Please reproduce, exactly and with nothing added, the lines of the material below that run from the one containing "Open window menu dot in title bar" to the end.
····················
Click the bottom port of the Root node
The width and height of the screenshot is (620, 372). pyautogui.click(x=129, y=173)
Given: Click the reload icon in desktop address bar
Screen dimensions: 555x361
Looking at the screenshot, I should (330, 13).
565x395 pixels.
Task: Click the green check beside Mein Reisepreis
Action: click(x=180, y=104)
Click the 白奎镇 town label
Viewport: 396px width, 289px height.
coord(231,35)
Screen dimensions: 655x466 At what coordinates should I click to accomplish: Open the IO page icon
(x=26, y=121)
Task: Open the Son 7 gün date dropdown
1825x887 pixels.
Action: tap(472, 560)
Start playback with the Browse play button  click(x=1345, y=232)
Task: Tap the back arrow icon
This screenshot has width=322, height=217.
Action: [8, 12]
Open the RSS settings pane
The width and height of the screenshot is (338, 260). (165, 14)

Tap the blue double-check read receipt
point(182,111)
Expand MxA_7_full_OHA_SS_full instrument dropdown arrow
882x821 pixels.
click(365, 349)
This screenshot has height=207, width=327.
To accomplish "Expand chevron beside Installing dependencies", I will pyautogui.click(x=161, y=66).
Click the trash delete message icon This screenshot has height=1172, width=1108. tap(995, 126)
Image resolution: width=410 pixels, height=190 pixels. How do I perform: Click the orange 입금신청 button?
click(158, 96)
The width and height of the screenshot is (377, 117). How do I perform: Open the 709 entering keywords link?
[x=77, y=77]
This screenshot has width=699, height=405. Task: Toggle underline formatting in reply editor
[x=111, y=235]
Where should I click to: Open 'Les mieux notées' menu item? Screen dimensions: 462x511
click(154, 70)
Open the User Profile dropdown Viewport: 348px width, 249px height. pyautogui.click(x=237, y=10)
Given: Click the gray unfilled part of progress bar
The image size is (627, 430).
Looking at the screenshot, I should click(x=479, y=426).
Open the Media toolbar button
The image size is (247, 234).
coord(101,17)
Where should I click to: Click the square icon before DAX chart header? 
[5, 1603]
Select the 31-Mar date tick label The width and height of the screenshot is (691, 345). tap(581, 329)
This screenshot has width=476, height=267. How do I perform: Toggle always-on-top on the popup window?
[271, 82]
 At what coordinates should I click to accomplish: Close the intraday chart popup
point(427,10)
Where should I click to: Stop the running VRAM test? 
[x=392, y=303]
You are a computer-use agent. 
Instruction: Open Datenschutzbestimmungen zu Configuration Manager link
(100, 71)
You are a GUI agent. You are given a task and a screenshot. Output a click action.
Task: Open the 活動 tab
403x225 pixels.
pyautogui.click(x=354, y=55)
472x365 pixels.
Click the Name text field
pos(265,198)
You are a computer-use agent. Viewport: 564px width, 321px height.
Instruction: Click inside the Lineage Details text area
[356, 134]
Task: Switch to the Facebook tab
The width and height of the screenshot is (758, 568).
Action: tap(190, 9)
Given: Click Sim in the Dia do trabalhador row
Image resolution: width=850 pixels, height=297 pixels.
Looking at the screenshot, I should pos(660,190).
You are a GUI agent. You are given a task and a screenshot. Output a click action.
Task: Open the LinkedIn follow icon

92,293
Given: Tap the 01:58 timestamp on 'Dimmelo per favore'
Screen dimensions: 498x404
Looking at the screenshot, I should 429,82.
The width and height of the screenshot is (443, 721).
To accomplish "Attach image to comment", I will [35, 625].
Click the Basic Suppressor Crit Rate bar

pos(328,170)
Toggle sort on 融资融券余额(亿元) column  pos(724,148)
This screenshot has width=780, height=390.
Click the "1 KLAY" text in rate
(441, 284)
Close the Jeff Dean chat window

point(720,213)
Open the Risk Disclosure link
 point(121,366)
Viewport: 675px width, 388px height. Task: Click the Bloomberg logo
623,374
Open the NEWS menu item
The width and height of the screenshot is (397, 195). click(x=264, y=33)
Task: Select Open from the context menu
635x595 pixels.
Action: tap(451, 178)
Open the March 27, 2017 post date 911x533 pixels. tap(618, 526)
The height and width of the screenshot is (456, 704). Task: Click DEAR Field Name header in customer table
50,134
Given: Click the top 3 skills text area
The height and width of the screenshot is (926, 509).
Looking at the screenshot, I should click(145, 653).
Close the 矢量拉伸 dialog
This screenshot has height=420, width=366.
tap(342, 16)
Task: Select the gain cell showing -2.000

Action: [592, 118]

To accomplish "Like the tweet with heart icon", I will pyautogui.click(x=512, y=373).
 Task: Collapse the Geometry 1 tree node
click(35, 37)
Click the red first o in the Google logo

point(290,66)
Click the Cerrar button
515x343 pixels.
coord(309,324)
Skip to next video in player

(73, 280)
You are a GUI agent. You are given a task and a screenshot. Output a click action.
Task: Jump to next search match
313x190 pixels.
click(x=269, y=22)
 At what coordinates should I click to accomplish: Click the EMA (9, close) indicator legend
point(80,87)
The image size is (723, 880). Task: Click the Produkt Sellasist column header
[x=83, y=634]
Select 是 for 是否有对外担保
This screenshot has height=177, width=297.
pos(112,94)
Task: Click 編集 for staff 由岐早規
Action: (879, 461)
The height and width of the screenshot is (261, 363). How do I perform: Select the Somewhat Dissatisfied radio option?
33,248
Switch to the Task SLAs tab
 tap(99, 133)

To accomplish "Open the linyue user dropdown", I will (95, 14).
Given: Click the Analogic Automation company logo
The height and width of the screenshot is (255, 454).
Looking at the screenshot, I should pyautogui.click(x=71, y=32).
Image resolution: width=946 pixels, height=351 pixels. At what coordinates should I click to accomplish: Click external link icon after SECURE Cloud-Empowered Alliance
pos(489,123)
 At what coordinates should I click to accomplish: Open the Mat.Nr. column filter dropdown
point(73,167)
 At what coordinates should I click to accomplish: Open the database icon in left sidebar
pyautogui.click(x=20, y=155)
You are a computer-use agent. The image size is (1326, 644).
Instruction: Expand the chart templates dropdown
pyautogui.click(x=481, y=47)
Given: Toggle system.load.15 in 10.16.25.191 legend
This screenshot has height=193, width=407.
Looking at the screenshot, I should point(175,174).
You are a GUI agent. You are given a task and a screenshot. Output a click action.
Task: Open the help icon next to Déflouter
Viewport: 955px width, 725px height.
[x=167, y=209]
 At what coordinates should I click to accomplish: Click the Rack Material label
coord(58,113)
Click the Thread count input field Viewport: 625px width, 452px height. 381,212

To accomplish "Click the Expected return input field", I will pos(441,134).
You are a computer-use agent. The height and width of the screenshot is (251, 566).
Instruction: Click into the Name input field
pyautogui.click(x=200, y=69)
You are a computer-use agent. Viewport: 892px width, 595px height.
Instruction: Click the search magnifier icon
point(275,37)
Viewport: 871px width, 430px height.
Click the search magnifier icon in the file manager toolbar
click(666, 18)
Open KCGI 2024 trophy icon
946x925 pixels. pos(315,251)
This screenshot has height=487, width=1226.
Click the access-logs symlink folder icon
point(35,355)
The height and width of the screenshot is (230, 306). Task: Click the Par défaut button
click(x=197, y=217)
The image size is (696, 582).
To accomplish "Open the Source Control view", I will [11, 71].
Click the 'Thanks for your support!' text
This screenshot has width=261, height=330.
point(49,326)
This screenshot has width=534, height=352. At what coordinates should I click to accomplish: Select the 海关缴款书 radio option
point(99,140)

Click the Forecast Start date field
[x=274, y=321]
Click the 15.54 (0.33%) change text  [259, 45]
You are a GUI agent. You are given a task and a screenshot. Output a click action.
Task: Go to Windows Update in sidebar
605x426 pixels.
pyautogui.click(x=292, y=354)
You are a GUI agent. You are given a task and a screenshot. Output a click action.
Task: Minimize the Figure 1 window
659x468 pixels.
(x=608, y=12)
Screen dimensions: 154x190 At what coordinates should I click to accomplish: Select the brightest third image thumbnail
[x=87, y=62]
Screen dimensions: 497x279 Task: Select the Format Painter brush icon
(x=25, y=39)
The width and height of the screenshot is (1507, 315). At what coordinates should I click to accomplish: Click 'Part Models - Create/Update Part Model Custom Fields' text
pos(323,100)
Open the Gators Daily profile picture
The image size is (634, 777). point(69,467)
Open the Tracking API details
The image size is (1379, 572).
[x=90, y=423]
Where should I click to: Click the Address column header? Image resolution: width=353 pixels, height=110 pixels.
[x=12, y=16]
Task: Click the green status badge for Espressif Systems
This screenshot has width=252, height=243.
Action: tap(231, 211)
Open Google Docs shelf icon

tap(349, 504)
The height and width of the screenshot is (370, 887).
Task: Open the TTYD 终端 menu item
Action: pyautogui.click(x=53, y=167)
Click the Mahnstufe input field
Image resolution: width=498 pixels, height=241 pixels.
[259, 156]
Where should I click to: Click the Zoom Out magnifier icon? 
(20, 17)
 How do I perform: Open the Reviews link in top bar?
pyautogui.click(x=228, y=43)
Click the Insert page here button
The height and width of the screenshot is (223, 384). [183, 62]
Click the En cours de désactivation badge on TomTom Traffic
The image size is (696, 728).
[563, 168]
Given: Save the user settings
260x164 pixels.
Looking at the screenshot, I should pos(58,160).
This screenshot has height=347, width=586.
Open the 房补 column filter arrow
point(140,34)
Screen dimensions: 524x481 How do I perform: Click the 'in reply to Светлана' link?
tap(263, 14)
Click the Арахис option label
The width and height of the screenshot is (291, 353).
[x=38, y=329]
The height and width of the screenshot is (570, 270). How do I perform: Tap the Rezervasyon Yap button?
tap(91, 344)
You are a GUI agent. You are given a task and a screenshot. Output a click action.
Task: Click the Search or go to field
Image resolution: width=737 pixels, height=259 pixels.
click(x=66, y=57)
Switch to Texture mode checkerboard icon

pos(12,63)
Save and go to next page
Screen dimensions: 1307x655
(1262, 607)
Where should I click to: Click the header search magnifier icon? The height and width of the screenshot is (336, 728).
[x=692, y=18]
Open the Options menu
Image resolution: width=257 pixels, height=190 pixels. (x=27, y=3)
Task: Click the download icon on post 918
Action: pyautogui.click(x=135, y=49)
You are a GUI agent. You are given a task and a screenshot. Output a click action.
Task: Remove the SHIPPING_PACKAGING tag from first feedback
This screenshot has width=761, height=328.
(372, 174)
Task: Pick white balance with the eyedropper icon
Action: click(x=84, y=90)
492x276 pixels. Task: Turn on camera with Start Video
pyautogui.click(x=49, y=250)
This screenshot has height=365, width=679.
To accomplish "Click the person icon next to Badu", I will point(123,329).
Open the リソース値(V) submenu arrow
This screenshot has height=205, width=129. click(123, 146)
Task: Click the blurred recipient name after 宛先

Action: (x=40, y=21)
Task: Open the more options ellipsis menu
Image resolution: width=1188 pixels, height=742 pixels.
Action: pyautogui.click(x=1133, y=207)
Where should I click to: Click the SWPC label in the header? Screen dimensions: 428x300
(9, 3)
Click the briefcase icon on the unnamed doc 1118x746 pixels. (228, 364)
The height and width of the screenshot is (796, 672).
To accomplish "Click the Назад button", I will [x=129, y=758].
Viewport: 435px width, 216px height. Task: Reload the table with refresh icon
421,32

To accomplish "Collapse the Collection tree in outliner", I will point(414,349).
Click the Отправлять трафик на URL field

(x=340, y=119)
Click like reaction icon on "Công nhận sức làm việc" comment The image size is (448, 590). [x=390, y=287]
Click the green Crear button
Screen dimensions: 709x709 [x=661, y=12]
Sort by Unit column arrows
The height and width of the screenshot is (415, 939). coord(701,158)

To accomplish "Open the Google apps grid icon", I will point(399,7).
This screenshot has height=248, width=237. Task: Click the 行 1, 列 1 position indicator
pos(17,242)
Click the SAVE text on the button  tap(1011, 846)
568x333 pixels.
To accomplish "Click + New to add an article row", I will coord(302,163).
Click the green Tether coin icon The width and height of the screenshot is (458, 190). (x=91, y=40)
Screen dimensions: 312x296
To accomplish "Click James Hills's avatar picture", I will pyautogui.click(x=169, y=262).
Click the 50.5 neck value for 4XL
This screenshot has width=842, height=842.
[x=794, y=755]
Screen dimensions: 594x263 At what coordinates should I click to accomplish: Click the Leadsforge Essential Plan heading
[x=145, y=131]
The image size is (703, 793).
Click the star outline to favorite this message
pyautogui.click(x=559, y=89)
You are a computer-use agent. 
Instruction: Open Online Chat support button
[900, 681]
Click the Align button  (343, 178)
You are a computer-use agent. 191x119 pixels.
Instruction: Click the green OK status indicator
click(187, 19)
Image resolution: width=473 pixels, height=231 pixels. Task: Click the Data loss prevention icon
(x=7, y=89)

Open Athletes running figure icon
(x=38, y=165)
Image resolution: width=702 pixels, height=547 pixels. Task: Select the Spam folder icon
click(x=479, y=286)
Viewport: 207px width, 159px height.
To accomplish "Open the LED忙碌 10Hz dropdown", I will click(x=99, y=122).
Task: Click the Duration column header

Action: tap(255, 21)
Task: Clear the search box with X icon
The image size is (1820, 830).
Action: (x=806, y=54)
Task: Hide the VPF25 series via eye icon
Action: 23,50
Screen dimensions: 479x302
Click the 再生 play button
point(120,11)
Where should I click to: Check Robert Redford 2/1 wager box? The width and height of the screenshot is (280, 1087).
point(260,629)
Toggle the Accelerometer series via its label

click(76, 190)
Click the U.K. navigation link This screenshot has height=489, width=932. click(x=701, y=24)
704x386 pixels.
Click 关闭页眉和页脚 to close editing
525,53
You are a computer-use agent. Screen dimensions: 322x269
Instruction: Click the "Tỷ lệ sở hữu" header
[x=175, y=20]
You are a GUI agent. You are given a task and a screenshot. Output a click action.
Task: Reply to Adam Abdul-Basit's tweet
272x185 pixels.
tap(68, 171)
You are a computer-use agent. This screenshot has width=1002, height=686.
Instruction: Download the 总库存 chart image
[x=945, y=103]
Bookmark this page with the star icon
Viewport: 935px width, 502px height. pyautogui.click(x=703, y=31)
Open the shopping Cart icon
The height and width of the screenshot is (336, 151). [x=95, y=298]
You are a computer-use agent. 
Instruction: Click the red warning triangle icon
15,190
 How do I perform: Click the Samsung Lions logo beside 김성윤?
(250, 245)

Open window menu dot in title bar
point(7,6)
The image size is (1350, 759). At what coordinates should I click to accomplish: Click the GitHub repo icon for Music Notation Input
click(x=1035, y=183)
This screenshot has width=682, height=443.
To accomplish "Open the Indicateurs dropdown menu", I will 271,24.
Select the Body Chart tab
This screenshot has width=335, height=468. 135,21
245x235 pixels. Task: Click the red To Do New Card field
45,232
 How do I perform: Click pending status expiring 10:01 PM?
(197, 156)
····················
- **EXERCISE RESPONSE**
Open window menu dot in title bar
point(7,6)
The image size is (1350, 759). At what coordinates should I click to accomplish: Click the GitHub repo icon for Music Notation Input
click(x=1035, y=183)
This screenshot has width=682, height=443.
To accomplish "Open the Indicateurs dropdown menu", I will 271,24.
Select the Body Chart tab
This screenshot has width=335, height=468. 135,21
245x235 pixels. Task: Click the red To Do New Card field
45,232
 How do I perform: Click pending status expiring 10:01 PM?
(197, 156)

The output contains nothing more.